The North West Shelf venture, for instance, had total exports of $14.9 billion last year, based on estimates by WA Business News using data published by project operator Woodside. (The calculation deducted domestic sales of pipeline gas and liquefied petroleum gas and extrapolated from the residual figure to estimate the NWS venture’s export sales.)
About 40 per cent of the NWS venture’s total export sales were from condensate ($5.2 billion) and oil ($700 million).
Putting those two together, the NWS venture accounted for just more than half of the state’s ‘crude oil’ exports.
Looking ahead, the petroleum sector’s growth is dominated by LNG projects, and in contrast there are doubts about whether the state can even sustain, let alone grow, oil production.
Speaking at a Committee for Economic Development of Australia resources conference in Perth last week, Woodside executive director commercial Rob Cole said one-third of growth in global LNG capacity in the next few years would come from WA.
Together, these projects will have annual LNG capacity of 27.5 million tonnes.
That will be on top of production from the NWS venture (16.3mtpa) and Woodside’s Pluto project (4.3mtpa), which was commissioned this year.
Once all of these projects are in production, the value of WA’s LNG exports would be more than three times last year’s figure of $8.6 billion.
“In contrast to gas, new oil projects are currently not being developed at a rate quick enough to offset declining rates of production at existing fields,” Mr Cole told last week’s CEDA conference.
“So there is a major and concerning challenge ahead for our industry, indeed for the state and the country, to continue discovering and developing new oil resources.”
Six big players dominate oil production in WA, almost all of which is produced offshore using floating, production, storage and off-take (FPSO) vessels.
The NWS venture operates the Cossack Wanaea Lambert Hermes project.
Production from these fields started in 2005 and their life was extended after a $1.8 billion redevelopment project that included the commissioning last year of the Okha FPSO.
Woodside’s Australia Oil business unit is another big player, generating export sales last year of $1.7 billion.

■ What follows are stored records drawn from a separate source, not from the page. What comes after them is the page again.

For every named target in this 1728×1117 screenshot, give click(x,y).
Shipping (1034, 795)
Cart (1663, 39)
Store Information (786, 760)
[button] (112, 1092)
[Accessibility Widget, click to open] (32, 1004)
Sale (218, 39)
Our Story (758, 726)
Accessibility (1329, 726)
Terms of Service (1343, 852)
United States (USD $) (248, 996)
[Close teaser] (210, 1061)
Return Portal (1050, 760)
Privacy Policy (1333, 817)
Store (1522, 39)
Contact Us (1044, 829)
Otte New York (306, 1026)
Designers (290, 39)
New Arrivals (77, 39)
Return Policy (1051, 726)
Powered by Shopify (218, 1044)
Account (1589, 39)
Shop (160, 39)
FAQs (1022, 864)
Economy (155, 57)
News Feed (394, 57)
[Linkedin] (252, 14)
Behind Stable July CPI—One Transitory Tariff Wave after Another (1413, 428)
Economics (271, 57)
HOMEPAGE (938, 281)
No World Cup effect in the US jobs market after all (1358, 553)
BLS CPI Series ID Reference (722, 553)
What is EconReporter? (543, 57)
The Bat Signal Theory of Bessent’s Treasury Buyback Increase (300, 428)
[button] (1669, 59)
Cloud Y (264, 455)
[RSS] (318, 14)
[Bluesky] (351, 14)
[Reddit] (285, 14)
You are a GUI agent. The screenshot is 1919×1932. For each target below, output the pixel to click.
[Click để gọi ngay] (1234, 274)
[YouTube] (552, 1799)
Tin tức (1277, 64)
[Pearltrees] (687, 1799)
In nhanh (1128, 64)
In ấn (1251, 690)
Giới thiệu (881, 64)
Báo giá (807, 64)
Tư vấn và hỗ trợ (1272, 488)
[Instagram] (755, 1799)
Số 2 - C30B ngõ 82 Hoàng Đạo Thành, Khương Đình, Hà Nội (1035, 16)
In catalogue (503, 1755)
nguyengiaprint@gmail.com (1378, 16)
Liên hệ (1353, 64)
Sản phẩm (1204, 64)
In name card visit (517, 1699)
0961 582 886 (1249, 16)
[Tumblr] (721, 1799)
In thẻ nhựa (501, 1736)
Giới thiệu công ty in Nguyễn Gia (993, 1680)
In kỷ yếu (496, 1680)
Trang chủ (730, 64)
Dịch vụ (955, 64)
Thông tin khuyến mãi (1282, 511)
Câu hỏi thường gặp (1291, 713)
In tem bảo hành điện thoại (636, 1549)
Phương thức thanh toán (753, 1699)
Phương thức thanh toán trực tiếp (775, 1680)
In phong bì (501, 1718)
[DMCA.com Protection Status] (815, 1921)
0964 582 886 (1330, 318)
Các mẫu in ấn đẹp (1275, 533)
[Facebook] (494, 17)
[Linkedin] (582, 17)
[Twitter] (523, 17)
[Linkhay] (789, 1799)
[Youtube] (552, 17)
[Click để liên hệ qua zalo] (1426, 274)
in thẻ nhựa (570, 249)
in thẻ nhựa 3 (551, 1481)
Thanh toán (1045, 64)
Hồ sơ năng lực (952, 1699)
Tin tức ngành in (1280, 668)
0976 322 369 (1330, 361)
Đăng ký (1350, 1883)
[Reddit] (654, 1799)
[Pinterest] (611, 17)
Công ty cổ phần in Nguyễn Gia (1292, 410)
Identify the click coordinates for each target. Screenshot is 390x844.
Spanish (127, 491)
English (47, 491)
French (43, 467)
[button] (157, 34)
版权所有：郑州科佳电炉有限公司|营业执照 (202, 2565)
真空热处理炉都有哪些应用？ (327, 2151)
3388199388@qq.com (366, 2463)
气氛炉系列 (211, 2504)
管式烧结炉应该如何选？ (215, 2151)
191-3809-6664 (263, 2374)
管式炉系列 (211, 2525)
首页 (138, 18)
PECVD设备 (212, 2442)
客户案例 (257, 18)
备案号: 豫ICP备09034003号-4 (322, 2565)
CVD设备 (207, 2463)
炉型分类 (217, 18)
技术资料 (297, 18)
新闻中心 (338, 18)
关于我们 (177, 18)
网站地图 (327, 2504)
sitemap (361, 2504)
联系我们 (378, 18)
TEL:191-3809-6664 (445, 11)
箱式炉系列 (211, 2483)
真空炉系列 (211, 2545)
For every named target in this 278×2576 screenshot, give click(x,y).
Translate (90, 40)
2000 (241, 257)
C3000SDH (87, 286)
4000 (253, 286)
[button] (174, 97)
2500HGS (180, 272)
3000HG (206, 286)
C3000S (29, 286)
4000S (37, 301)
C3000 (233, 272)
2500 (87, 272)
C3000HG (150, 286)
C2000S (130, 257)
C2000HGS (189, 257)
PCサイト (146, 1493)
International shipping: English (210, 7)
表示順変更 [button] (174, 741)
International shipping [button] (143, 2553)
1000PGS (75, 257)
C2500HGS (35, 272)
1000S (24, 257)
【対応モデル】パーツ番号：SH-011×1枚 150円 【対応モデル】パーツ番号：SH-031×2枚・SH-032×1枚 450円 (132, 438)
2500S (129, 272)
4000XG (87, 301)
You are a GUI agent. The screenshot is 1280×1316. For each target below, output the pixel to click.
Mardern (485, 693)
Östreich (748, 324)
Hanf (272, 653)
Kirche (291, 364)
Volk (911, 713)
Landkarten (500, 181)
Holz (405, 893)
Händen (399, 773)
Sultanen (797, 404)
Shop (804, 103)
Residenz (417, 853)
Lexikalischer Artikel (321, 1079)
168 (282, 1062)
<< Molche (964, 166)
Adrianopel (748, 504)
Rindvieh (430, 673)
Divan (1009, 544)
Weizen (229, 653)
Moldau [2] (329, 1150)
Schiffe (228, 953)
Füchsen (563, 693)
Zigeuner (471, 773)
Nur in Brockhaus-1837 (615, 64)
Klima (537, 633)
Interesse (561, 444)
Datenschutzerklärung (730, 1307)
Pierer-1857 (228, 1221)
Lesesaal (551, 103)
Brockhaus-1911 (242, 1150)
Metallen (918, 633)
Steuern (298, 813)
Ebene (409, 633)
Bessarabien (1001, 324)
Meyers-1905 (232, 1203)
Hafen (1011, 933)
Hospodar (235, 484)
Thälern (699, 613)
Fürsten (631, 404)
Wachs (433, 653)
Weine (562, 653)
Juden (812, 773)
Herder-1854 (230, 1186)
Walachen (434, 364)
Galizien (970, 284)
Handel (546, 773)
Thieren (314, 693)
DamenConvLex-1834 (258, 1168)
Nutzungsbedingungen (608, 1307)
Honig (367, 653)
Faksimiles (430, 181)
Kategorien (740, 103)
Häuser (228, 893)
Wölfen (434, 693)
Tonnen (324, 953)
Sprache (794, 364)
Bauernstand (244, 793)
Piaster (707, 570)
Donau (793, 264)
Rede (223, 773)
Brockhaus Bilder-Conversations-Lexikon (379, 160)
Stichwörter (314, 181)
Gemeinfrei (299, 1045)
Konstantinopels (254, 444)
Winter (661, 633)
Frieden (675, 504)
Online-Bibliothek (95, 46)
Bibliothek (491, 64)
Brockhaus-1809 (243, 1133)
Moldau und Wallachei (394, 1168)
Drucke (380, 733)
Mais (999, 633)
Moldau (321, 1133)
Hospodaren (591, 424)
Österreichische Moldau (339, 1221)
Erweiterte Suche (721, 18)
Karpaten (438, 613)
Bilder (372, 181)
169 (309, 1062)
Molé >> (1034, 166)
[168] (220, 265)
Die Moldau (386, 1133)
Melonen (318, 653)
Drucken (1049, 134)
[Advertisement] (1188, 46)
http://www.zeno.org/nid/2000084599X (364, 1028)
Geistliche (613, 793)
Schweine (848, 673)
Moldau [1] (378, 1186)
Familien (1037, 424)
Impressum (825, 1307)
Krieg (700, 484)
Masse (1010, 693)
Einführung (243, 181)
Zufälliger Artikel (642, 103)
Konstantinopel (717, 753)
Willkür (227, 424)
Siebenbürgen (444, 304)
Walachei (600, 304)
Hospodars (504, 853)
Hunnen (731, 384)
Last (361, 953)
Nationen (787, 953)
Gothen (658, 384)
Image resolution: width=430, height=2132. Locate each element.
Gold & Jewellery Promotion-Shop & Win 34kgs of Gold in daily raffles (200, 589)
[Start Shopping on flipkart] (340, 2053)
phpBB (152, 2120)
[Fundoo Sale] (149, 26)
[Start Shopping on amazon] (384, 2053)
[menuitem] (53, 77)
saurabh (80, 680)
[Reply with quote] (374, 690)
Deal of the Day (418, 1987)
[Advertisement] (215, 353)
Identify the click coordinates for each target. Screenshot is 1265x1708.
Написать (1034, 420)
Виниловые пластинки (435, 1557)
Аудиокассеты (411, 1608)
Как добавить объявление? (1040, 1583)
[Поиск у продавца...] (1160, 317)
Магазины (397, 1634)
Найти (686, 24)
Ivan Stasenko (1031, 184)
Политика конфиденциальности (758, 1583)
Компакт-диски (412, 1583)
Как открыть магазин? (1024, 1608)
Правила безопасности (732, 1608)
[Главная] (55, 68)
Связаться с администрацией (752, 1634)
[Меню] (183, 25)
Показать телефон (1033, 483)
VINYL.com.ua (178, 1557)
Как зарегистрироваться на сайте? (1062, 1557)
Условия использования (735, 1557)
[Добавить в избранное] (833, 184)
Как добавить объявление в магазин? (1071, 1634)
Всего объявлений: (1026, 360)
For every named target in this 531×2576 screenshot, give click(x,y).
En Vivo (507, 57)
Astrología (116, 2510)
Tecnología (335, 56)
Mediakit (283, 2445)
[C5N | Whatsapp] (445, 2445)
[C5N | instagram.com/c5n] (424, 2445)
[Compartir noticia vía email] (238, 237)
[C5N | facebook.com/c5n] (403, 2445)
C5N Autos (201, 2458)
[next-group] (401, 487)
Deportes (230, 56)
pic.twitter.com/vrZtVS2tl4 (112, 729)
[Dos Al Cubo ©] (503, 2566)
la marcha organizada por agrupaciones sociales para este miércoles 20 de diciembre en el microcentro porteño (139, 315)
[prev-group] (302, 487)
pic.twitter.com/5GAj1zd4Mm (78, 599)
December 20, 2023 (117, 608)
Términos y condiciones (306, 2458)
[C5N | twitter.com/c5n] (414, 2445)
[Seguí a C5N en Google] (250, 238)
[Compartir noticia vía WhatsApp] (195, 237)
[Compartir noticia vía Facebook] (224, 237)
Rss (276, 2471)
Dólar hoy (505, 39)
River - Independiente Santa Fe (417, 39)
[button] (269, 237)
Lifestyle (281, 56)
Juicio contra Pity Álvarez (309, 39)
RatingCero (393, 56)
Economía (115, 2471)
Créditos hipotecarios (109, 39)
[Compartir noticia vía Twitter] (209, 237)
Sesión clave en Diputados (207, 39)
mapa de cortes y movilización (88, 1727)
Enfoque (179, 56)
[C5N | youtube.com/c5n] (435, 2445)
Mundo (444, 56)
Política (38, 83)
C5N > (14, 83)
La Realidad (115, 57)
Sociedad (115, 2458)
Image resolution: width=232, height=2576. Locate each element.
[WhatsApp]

US company Apache is also a big exporter, with WA oil sales of $1.6 billion last year, according to data published in the company’s form 10-K filing with US regulators.
The biggest contributors to its WA oil exports were its Van Gogh and Stag projects and its interest in BHP’s Pyrenees project.
Another player in WA’s oil sector is Santos, which operates the Mutineer-Exeter project.
Mr Cole said there had been no significant new developments in the oil sector since the Van Gogh and Pyreness projects were commissioned in the Exmouth sub-basin in 2010.
He noted a limited number of developments with the potential to begin producing in the next few years.
The only ‘greenfields’ development is Apache’s Balnaves project, which involves development of new fields via an FPSO.
Apache’s Ningaloo Vision upgrade project will tie back the Coniston and Novara fields to the existing Van Gogh sub-sea infrastructure
Santos is proceeding with its $490 million Fletcher-Finucane development, which involves a tie back to its Mutineer-Exeter FPSO.
Woodside is also evaluating the development of its Cimatti and Laverda fields, both located near its existing Enfield project.